AWS lawsuit alleges 'improper pressure' from Trump on JEDI
President Donald Trump personally steered a $10-billion cloud computing contract away from frontrunner Amazon Web Services out of personal and political animus against Amazon founder Jeff Bezos, according to the details of a lawsuit released publicly Dec. 9.
President Donald Trump personally steered a $10-billion cloud computing contract away from frontrunner Amazon Web Services out of personal and political animus against Amazon founder Jeff Bezos, according to the details of a lawsuit released publicly Dec. 9.
The complaint in the AWS lawsuit over the award of the Joint Enterprise Defense Infrastructure contract to Microsoft spells out -- with some key redactions -- how and why AWS thinks Trump influenced the Department of Defense to ignore technical advantages offered in AWS' bid and change certain key requirements late in the game to "artificially level the playing field between AWS and its competitors, including Microsoft."

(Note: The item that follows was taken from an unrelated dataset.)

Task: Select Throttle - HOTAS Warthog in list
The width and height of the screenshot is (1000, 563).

AWS wants the Court of Federal Claims to invalidate the award to Microsoft, stop DOD and Microsoft from starting work on the project and require DOD to reevaluate the submitted proposals or solicit new ones.
"DOD's substantial and pervasive errors are hard to understand and impossible to assess separate and apart from the President's repeatedly expressed determination to, in the words of the President himself, 'screw Amazon,'" the filing states. "Under escalating and overt pressure from President Trump, DOD departed from the rules of procurement and complied -- consciously or subconsciously --with its Commander in Chief's expressed desire to reject AWS's superior bid," according to AWS.

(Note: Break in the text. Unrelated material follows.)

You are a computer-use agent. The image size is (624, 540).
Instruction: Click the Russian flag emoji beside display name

One key detail that emerges is an "eleventh hour" change at DOD to require the JEDI vendor to build "new, dedicated classified infrastructure for DOD" -- a move that thwarted AWS plans to tap its existing classified infrastructure to deliver JEDI. That adjusted requirement, according to the complaint, "resulted in an additional increase to AWS's total evaluated price."
The complaint also claims that while a decision to award JEDI to Microsoft was made Oct. 17, it was only after this -- on Oct. 22 -- that Defense Secretary Mark Esper said he was recusing himself from source selection review because of a connection between his adult son and IBM, one of the early bidders for the JEDI contract.
AWS also uses the lawsuit as an opportunity to critique the security architecture of Microsoft's cloud offering -- specifically its links to Microsoft's Windows Server operating system and the way in which administrators can access customer data. Administrator access, the filing notes, increases risk of insider threats. "This attack vector … is particularly dangerous to our national security, and it was the source of multiple prominent security breaches, including the Manning and Snowden data breaches."
While frequent redactions make the technical aspects of the complaint difficult to follow, essentially AWS accuses DOD of conducting evaluations of security, access controls, performance at the tactical edge, portability, price and other factors in bad faith, with an eye to tipping the scales in Microsoft's favor.
According to the complaint, the appointment and subsequent confirmation of Esper as Defense secretary in the summer of 2019 "marked an important turning point in DOD's analyses of the evaluation factors." The complaint states that Esper and other senior officials -- including DOD CIO Dana Deasy -- working on JEDI were "uniquely susceptible" to pressure from Trump and that the structure of the Washington Headquarters Services Acquisition Directorate made political influence on the award more likely to be felt up and down the decision chain.
"No amount of compartmentalization, segregation, or anonymization could have isolated the decision-makers from the clear and unmistakable conflict of interest that stemmed from the very highest levels of power in DOD and that were made known to all," the complaint states.